Clearly, India is buying more dollars than selling, which means it is buying overall more goods, more services than selling them. It is importing It is exporting more capital than it is importing capital. So, these are the two aspects, capital account and current account.
Uh on the on the exports front, which is the current account, we need to become far more competitive.
The falling rupee may give us that competition. However, so far this opportunity doesn't seem to be visible.
But then, I think these are they they take their own time. We need to give it time.
>> short-term in premium yield.
>> Nothing changes overnight except the except the financial markets. Financial markets change every day, every moment.

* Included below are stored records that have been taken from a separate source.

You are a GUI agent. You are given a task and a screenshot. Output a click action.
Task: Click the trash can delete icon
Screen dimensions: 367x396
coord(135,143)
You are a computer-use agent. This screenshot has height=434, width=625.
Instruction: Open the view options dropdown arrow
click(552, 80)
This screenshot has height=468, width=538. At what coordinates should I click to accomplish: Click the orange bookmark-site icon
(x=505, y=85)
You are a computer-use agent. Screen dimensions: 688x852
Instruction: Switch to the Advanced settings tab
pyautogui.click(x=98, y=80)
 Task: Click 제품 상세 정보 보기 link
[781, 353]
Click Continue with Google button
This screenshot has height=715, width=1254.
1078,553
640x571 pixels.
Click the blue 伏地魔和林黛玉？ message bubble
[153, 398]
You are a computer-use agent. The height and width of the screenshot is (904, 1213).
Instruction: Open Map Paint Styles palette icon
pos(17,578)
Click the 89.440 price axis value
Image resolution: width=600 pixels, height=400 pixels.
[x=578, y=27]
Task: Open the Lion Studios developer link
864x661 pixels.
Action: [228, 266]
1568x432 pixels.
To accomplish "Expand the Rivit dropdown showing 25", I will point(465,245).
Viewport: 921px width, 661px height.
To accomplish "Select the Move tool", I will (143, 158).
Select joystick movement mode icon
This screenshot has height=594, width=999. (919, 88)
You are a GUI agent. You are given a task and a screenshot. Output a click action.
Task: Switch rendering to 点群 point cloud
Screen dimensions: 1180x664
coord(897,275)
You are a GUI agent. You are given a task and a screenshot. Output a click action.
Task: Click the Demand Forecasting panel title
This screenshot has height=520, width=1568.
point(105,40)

Sensex goes up and down. Currency markets even more. The debt markets are even more volatile. But the business decisions are in they they come with a lag.
Uh so, that business decision, we hope that since if the rupee becomes more competitive and cheaper, then you'll be the exporters would be able to sell their goods better.
The second part is the FIIs, which is foreign investors, not direct investment, but foreign stock market investment.
I think that is a function of global economy. It has something to do with India, but not entirely. If the United States yields are going up, it is clear that not only India, the whole world's money, a large chunk of it will shift base to the United States.
Uh the moment interest interest rates uh fall, it will start coming back again to seek a higher return.
Uh in the Indian market over the past 5-7 years has given spectacular returns.
So, if there is 1 year of bad returns, it's okay. You you take it in stride.
You can't say that everything will go only in one direction, which is up. That never happens.
No economy does that.
You have foreign investors come, foreign investors go, domestic investors take charge, and and so on. This is a This is a long-term play. And if you're in the stock markets, then you're not here for 1 year, you're not here for 6 months, or 2. You're here for the long term, and there is nothing to worry in about the India story as far as the stock markets go in India. There There's nothing to worry.